Опять заметил Галкин, что командир вроде бы не слушает, и опять умолк.

— Дальше, — сказал Козырев.

— Дальше? В тридцать седьмом вызвали меня в райком комсомола и говорят — направляем тебя по путевке в военно-морское училище. Я… от неожиданности смолчал. Моря я никогда не видел и в мыслях даже не имел, но… я подумал, что в райкоме лучше знают, куда мне идти…

— Чепуха, — искоса взглянул на лейтенанта Козырев. — Должен был отказаться, если не хотел на флот.

— Отказаться? — виновато улыбнулся Галкин. — Не знаю… Так я и попал в училище Фрунзе… Мне трудно было, особенно все, что с математикой связано, подготовка-то у меня неважная. Конечно, я старался. Но все равно — как не повезло в самом начале, так и всю дорог у не везет. Выпуск у нас был ускоренный, война началась, потому, наверно, в спешке и ошиблись в отделе кадров — назначили меня командиром бэ-че два-три, хотя этот штат был занят Толоконниковым.

— Хватит об ошибках, Галкин. Вы теперь не дублер, а командир бэ-че. Не только мы делаем работу, но и работа делает нас. Понятна вам сия глубокая мысль?

— Понятно… Только вот с помощником у нас… расхождения по аграрному вопросу…

— Как это?

— Ну, так уж говорится, товарищ командир… когда друг друга хотят в землю закопать.

— Чушь! — Козырев отвернулся, прикурил новую папиросу от окурка. — Очень вам советую, Серафим Петрович, — сказал он, помолчав, — мыслишку о невезении выбросить к чертовой матери. Если не возражаете, закончим на этом воспитательный разговор.

Ни луны, ни звезд — только черное пространство вокруг. Только стук дизелей и посвист осеннего ветра. И еще — узенькая полоска гакабортного огня, указывающая место идущего впереди корабля, — единственная освещенная бойница в черной громаде ночи.

Идет на Ханко маленький отряд — три базовых тральщика и три катера «МО» — морских охотника. Тральщики идут в кильватер, идут без тралов — так скорее доберутся до Ханко. Так-скорее-так-скорее — стучат дизеля. Скорость хорошая — восемнадцать узлов.

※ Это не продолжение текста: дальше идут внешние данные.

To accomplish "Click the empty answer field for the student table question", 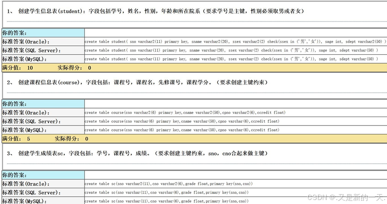I will [x=235, y=33].
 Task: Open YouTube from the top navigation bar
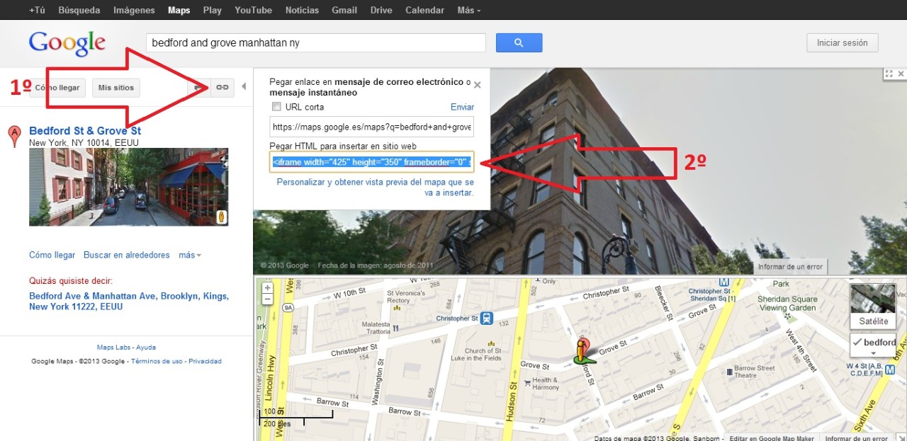253,11
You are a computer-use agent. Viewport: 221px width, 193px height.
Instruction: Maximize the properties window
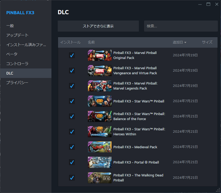[x=208, y=4]
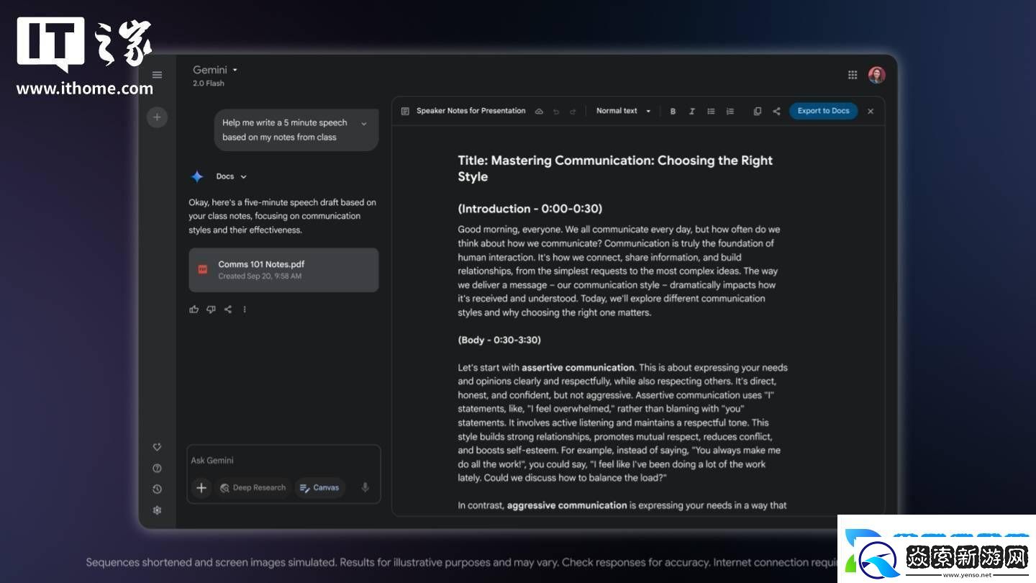This screenshot has height=583, width=1036.
Task: Toggle Canvas mode in prompt box
Action: 319,488
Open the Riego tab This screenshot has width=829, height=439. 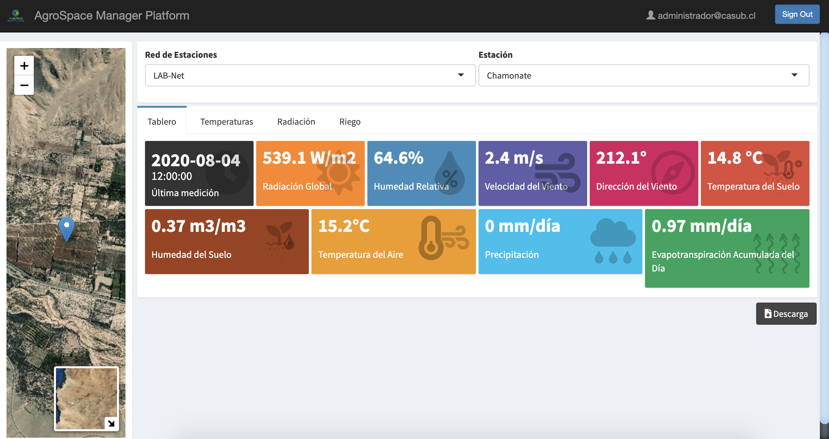(350, 121)
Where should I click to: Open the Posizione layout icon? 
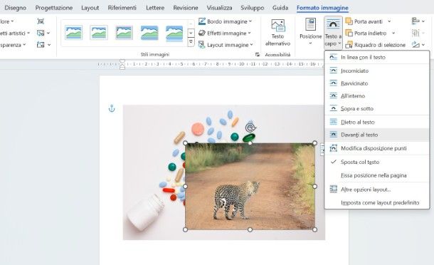310,24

Штурман Слюсарь работает над путевой картой, ведет прокладку по счислению. Вот он отметил очередное счислимое место черточкой на линии курса и отложил карандаш. «Юминда ты, Юминда», — бормочет штурман.

Взять бы секстаном высоту какого-нибудь светила — да не возьмешь, ночь беззвездная. Не светят светила. Впрочем, один ориентир все-таки должен быть. «Родная сторона», — бормочет себе под нос Слюсарь, выходя из «чулана» на ходовой мостик. Там — пять фигур: Козырев, Балыкин, вахтенный командир Толоконников, сигнальщик Плахоткин и рулевой Лобастов.